On a lighter note from the standard cancer update Julie got to meet someone new today and do a little life coaching while in the midst of her own crisis. She got to sit in a room with a gal who has recently been diagnosed with leukemia and is not necessarily taking it all too well. She is around the same age so the doc thought it would be nice if Julie could share a few things. Anywho they seemed to get along well and this chic may be headed up to the City of Hope for treatments as well so they swapped some info in hopes of being chemo buds while up in Duarte. I thought that was pretty cool and especially cool if it works out that they can hang out while in treatment up away from home.

All in all a pretty solid day I would say. Hoping for a nice turnaround this weekend and be able to get the scheduled intrathecal done on Tuesday morning. Hope your weekends are swell too.

Deployment status

Well mom pulled a 5hr shift at the oncologist today being hydrated, testing her heart rate, and pulling blood. She unfortunately still seems to be very dehydrated so tomorrow she will return at 1pm for some more fluids. Luckily no fever seems to be showing so she has not won a trip to the hospital for some sleepover time.

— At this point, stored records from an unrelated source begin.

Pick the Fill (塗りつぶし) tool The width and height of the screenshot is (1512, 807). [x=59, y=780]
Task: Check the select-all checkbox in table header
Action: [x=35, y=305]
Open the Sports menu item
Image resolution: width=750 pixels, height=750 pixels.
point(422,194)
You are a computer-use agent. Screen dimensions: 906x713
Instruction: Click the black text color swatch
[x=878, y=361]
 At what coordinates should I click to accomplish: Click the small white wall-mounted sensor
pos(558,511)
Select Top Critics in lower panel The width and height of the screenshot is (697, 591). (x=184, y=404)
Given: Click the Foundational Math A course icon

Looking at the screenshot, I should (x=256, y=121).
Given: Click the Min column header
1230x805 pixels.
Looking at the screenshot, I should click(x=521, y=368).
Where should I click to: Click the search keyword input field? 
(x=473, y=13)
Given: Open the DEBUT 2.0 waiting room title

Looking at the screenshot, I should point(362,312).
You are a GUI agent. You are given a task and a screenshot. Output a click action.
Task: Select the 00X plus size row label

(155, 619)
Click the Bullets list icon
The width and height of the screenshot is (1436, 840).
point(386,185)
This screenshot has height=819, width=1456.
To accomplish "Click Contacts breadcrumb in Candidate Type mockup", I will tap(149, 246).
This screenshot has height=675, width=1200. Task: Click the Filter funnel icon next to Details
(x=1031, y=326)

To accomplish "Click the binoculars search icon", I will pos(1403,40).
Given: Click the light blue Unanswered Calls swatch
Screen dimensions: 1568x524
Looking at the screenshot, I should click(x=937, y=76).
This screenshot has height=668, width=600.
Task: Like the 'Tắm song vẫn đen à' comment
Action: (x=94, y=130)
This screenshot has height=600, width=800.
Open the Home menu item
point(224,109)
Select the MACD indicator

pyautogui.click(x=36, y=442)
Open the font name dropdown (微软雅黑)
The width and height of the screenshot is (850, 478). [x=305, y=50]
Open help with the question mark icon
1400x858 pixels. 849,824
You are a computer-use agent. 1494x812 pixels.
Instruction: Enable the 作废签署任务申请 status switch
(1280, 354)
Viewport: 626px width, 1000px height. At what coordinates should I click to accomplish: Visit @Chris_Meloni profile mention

More news happening today was in the form of a phone call from the City of Hope. Apparently they would like to get the transplant started on June 17th. So they sent over instructions on what needs to be done as far as testing and scans and if that is all completed Julie will be deployed on the 17th. As of today Dr. Frakes is not comfortable doing a bone marrow biopsy with Julies current state and counts, as well as she does not want to run scans without finishing the chemo she needs to do. This puts us at a bit of a stalemate but if Julie can come around through the weekend it all may play out according to plan.

Kind of scary coming so fast but also kind of cool since it takes away the anticipation and anxiety, as well as factors in the sooner you go the sooner you return.

For now we will see how well Julie is doing tomorrow and then maybe have a better idea as to what follows.